■ **Source material**:
• • • • •
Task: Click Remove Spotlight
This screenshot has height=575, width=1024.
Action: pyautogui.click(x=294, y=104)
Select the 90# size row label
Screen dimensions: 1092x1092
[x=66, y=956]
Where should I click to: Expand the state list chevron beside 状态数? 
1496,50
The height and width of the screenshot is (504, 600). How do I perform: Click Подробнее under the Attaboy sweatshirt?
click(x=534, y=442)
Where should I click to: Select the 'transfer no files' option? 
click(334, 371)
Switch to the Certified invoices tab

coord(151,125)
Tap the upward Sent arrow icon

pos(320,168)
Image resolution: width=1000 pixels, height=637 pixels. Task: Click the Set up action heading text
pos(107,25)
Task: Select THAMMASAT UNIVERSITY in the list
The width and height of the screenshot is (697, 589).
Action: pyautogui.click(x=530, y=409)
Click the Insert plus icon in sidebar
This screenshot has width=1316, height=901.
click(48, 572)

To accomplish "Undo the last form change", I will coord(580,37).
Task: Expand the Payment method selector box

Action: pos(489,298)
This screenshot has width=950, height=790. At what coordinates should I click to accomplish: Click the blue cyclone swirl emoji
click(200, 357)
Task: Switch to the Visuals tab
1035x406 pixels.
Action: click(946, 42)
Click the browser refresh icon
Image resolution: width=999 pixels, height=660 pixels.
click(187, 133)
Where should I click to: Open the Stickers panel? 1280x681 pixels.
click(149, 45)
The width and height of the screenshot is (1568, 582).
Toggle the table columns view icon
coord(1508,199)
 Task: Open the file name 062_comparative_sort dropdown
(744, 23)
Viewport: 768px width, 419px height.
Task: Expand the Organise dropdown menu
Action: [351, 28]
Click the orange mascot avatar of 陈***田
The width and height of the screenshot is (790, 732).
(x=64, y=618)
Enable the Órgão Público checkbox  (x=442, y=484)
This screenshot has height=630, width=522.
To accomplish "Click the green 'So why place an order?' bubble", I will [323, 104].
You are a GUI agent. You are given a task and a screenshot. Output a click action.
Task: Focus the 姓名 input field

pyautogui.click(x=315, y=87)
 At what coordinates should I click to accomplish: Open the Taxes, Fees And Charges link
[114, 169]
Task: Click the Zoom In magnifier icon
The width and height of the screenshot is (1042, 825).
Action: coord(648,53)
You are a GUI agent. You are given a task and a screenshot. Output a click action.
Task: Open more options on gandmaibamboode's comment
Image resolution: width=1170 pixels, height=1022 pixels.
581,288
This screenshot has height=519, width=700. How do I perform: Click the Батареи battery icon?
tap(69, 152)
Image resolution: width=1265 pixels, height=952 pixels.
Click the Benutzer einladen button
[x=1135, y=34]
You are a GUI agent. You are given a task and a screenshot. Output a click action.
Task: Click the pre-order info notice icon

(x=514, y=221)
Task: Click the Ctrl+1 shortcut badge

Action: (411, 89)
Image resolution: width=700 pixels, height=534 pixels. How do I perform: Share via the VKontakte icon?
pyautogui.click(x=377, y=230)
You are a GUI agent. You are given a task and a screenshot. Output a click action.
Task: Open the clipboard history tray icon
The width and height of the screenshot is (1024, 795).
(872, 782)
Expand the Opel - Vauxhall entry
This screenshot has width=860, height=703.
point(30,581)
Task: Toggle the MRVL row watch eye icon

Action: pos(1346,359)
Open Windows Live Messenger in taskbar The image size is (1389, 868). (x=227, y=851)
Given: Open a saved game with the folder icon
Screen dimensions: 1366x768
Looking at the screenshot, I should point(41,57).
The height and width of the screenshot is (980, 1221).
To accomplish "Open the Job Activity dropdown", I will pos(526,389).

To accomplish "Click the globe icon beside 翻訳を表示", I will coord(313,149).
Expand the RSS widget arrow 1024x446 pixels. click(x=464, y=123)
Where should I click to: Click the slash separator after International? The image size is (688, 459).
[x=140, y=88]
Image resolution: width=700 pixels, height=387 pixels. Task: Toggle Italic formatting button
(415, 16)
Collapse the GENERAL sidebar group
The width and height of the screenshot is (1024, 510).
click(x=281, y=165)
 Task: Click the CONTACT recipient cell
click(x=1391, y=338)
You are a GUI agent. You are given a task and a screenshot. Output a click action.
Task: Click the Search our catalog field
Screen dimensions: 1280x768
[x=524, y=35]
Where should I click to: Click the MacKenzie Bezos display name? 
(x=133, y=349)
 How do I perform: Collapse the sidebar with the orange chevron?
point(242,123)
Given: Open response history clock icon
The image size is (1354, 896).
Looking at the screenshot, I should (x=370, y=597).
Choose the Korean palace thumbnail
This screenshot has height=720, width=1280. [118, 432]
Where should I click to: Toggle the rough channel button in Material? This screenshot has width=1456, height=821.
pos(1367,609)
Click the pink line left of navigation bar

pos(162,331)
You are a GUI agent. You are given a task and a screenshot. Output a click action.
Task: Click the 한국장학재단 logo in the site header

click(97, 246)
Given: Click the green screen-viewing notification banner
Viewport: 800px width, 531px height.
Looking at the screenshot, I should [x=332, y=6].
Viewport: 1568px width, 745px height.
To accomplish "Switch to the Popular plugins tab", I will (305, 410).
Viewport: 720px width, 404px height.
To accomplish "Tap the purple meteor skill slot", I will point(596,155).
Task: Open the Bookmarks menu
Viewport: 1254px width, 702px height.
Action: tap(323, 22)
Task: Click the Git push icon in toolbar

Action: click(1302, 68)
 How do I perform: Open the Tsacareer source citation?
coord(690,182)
• • • • •
■ **Work to be completed**: All entries should be restated word for word.

■ **Answer below**:
Task: Click Remove Spotlight
This screenshot has height=575, width=1024.
Action: pyautogui.click(x=294, y=104)
Select the 90# size row label
Screen dimensions: 1092x1092
[x=66, y=956]
Where should I click to: Expand the state list chevron beside 状态数? 
1496,50
The height and width of the screenshot is (504, 600). How do I perform: Click Подробнее under the Attaboy sweatshirt?
click(x=534, y=442)
Where should I click to: Select the 'transfer no files' option? 
click(334, 371)
Switch to the Certified invoices tab

coord(151,125)
Tap the upward Sent arrow icon

pos(320,168)
Image resolution: width=1000 pixels, height=637 pixels. Task: Click the Set up action heading text
pos(107,25)
Task: Select THAMMASAT UNIVERSITY in the list
The width and height of the screenshot is (697, 589).
Action: pyautogui.click(x=530, y=409)
Click the Insert plus icon in sidebar
This screenshot has width=1316, height=901.
click(48, 572)

To accomplish "Undo the last form change", I will coord(580,37).
Task: Expand the Payment method selector box

Action: pos(489,298)
This screenshot has width=950, height=790. At what coordinates should I click to accomplish: Click the blue cyclone swirl emoji
click(200, 357)
Task: Switch to the Visuals tab
1035x406 pixels.
Action: click(946, 42)
Click the browser refresh icon
Image resolution: width=999 pixels, height=660 pixels.
click(187, 133)
Where should I click to: Open the Stickers panel? 1280x681 pixels.
click(149, 45)
The width and height of the screenshot is (1568, 582).
Toggle the table columns view icon
coord(1508,199)
 Task: Open the file name 062_comparative_sort dropdown
(744, 23)
Viewport: 768px width, 419px height.
Task: Expand the Organise dropdown menu
Action: [351, 28]
Click the orange mascot avatar of 陈***田
The width and height of the screenshot is (790, 732).
(x=64, y=618)
Enable the Órgão Público checkbox  (x=442, y=484)
This screenshot has height=630, width=522.
To accomplish "Click the green 'So why place an order?' bubble", I will [323, 104].
You are a GUI agent. You are given a task and a screenshot. Output a click action.
Task: Focus the 姓名 input field

pyautogui.click(x=315, y=87)
 At what coordinates should I click to accomplish: Open the Taxes, Fees And Charges link
[114, 169]
Task: Click the Zoom In magnifier icon
The width and height of the screenshot is (1042, 825).
Action: coord(648,53)
You are a GUI agent. You are given a task and a screenshot. Output a click action.
Task: Open more options on gandmaibamboode's comment
Image resolution: width=1170 pixels, height=1022 pixels.
581,288
This screenshot has height=519, width=700. How do I perform: Click the Батареи battery icon?
tap(69, 152)
Image resolution: width=1265 pixels, height=952 pixels.
Click the Benutzer einladen button
[x=1135, y=34]
You are a GUI agent. You are given a task and a screenshot. Output a click action.
Task: Click the pre-order info notice icon

(x=514, y=221)
Task: Click the Ctrl+1 shortcut badge

Action: (411, 89)
Image resolution: width=700 pixels, height=534 pixels. How do I perform: Share via the VKontakte icon?
pyautogui.click(x=377, y=230)
You are a GUI agent. You are given a task and a screenshot. Output a click action.
Task: Open the clipboard history tray icon
The width and height of the screenshot is (1024, 795).
(872, 782)
Expand the Opel - Vauxhall entry
This screenshot has width=860, height=703.
point(30,581)
Task: Toggle the MRVL row watch eye icon

Action: pos(1346,359)
Open Windows Live Messenger in taskbar The image size is (1389, 868). (x=227, y=851)
Given: Open a saved game with the folder icon
Screen dimensions: 1366x768
Looking at the screenshot, I should point(41,57).
The height and width of the screenshot is (980, 1221).
To accomplish "Open the Job Activity dropdown", I will pos(526,389).

To accomplish "Click the globe icon beside 翻訳を表示", I will coord(313,149).
Expand the RSS widget arrow 1024x446 pixels. click(x=464, y=123)
Where should I click to: Click the slash separator after International? The image size is (688, 459).
[x=140, y=88]
Image resolution: width=700 pixels, height=387 pixels. Task: Toggle Italic formatting button
(415, 16)
Collapse the GENERAL sidebar group
The width and height of the screenshot is (1024, 510).
click(x=281, y=165)
 Task: Click the CONTACT recipient cell
click(x=1391, y=338)
You are a GUI agent. You are given a task and a screenshot. Output a click action.
Task: Click the Search our catalog field
Screen dimensions: 1280x768
[x=524, y=35]
Where should I click to: Click the MacKenzie Bezos display name? 
(x=133, y=349)
 How do I perform: Collapse the sidebar with the orange chevron?
point(242,123)
Given: Open response history clock icon
The image size is (1354, 896).
Looking at the screenshot, I should (x=370, y=597).
Choose the Korean palace thumbnail
This screenshot has height=720, width=1280. [118, 432]
Where should I click to: Toggle the rough channel button in Material? This screenshot has width=1456, height=821.
pos(1367,609)
Click the pink line left of navigation bar

pos(162,331)
You are a GUI agent. You are given a task and a screenshot. Output a click action.
Task: Click the 한국장학재단 logo in the site header

click(97, 246)
Given: Click the green screen-viewing notification banner
Viewport: 800px width, 531px height.
Looking at the screenshot, I should [x=332, y=6].
Viewport: 1568px width, 745px height.
To accomplish "Switch to the Popular plugins tab", I will (305, 410).
Viewport: 720px width, 404px height.
To accomplish "Tap the purple meteor skill slot", I will point(596,155).
Task: Open the Bookmarks menu
Viewport: 1254px width, 702px height.
Action: tap(323, 22)
Task: Click the Git push icon in toolbar

Action: click(1302, 68)
 How do I perform: Open the Tsacareer source citation?
coord(690,182)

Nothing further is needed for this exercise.